Benchmarking Spot Deconvolution Methods in the Human Dorsolateral Prefrontal Cortex
Author(s): Nicholas J Eagles,Louise A. Huuki-Myers,Abby Spangler,Kelsey D. Montgomery,Sang Ho Kwon,Boyi Guo,Melissa Grant-Peters,Heena R. Divecha,Madhavi Tippani,Chaichontat Sriworarat,Annie B. Nguyen,Prashanti Ravichandran,Matthew N. Tran,Arta Seyedian,Thomas M. Hyde,Joel E. Kleinman,Alexis Battle,Stephanie C. Page,Mina Ryten,Stephanie Hicks,Keri Martinowich,Leonardo Collado Torres,Kristen R. Maynard
Affiliation(s): Lieber Institute for Brain Development
Spatial transcriptomics is an increasingly popular field of study that allows the measurement of gene-expression information along with spatial coordinates. The Visium platform is a popular choice involving a grid of discrete “spots”, typically larger than individual cells, where genes bind to unique barcodes to allow tracing back expression to a fairly precise location. Because these spots may potentially include multiple cells, researchers have been interested in “spot deconvolution” methods, which quantify cell-type composition and/or abundances within each spot, further refining the precision of spatial transcriptomics experiments. Single-nucleus RNA-sequencing (snRNA-seq) data provide a set of gene-expression measurements for individual cells of known type, which can be compared against gene-expression patterns in spatial data to infer cell-type composition in Visium spots. We used Visium to study gene expression in the dorsolateral prefrontal cortex (DLPFC) in post-mortem human brains from 10 neurotypical donors. In four of these donors, we also applied Visium-SPG, a platform generating both spatial gene-expression data and immunofluorescence images, which we marked for lipofuscin, NeuN, OLIG2, TMEM119, and GFAP, to detect background fluorescence, neurons, oligodendrocytes, microglia, and astrocytes, respectively. We show that these Visium-SPG images can be directly leveraged to accurately provide cell-type counts within Visium spots, forming a ground-truth for benchmarking spot-deconvolution methods that integrate snRNA-seq and spatial information.
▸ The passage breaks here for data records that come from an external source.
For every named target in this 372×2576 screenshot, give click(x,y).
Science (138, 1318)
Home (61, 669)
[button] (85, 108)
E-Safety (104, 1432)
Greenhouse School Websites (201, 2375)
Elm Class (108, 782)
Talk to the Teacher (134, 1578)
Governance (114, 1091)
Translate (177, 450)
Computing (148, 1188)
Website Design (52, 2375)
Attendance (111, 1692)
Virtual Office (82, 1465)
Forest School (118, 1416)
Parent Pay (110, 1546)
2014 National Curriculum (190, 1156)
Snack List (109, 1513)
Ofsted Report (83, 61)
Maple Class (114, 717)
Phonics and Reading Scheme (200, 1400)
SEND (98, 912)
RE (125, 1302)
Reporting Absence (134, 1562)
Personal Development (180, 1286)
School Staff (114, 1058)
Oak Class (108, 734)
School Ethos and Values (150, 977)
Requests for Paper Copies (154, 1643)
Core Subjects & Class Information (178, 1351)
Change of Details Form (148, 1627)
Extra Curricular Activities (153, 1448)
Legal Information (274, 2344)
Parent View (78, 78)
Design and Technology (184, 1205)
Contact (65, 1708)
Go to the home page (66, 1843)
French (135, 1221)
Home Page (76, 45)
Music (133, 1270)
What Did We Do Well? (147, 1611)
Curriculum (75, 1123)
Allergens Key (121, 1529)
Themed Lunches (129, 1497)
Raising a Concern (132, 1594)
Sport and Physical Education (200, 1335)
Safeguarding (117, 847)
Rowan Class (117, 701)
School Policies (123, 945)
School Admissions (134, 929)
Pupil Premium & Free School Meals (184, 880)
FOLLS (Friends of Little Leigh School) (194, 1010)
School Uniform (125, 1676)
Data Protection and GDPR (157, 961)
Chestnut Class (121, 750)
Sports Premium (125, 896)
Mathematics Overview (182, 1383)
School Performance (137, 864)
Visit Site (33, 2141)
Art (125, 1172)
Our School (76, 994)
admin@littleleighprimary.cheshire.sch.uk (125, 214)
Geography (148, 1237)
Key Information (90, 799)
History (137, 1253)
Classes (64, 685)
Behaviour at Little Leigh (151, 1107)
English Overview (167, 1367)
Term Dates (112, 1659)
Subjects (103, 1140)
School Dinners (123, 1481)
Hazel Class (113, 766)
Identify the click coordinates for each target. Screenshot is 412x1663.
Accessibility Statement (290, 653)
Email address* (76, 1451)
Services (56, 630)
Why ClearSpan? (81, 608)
We benchmarked three such software tools against the Visium-SPG: Tangram, Cell2location, and SPOTlight. Software-estimated and image-derived counts can be compared using correlation and root mean squared error (RMSE). Alternatively, cell compositions can be treated as probabilities, and two composition estimates can be compared with measures such as Kullback-Leibler divergence. Depending on the metric used, Tangram or Cell2location perform best; the appropriate tool likely depends on the downstream analysis use-case.